Generate simulated bulk RNA-seq samples from single-cell RNA-seq data stored in a Seurat object. This function creates artificial bulk samples by randomly sampling and aggregating single cells with known cell type proportions.

Usage

SimulateBulk(
  object,
  n_samples = 1000L,
  cells_per_sample = 100L,
  celltype_col = NULL,
  assay = NULL,
  unknown_celltypes = NULL,
  sparse_fraction = 0.5,
  min_celltypes = 1L,
  seed = NULL,
  verbose = TRUE,
  n_cores = 1L
)

Arguments

object

A Seurat object containing single-cell RNA-seq data.

n_samples

Integer. Number of bulk samples to simulate. Default is 1000.

cells_per_sample

Integer. Number of cells to aggregate per sample. Default is 100.

celltype_col

Character.
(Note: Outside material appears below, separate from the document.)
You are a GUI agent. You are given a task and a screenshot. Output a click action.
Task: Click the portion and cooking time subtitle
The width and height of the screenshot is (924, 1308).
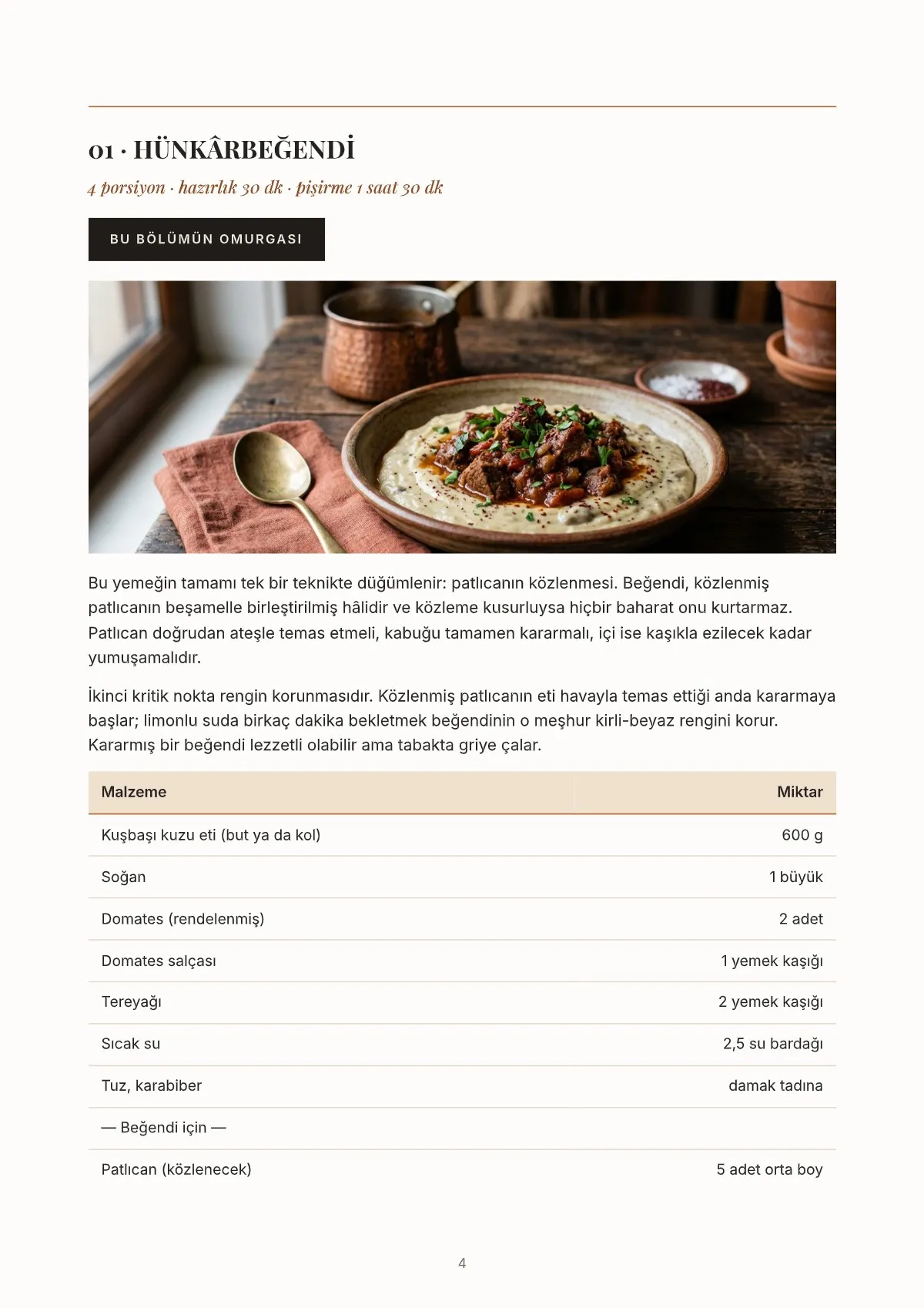[266, 188]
Name of metadata column containing cell type labels. If NULL, uses active identity (Idents). Default is NULL.

assay

Character. Name of assay to use. Default is NULL (uses default assay).

unknown_celltypes

Character vector. Cell types to merge into "Unknown" category. Default is NULL (no merging).

sparse_fraction

Numeric. Fraction of samples that should be "sparse" (missing some cell types). Value between 0 and 1. Default is 0.5.

min_celltypes

Integer. Minimum number of cell types in sparse samples. Default is 1.

seed

Integer. Random seed for reproducibility. Default is NULL.

verbose

Logical. Print progress messages. Default is TRUE.

n_cores

Integer. Number of cores for parallel processing. Default is 1.

Value

A list containing:

bulk_counts

Matrix of simulated bulk expression (genes x samples)

cell_fractions

Data frame of true cell type fractions (samples x cell types)

celltypes

Character vector of cell type names

genes

Character vector of gene names

metadata

List of simulation parameters

Details

The simulation process:

  1. Generate random cell type fractions that sum to 1

  2. Sample cells according to these fractions

  3. Sum expression values across sampled cells

  4. Create both "normal" (all cell types) and "sparse" (subset of cell types) samples

Examples

if (FALSE) { # \dontrun{
# Basic simulation
sim_data <- SimulateBulk(seurat_obj, n_samples = 1000)

# Custom simulation with specific parameters
sim_data <- SimulateBulk(
  seurat_obj,
  n_samples = 2000,
  cells_per_sample = 200,
  celltype_col = "cell_annotation",
  sparse_fraction = 0.3,
  seed = 42
)
} # }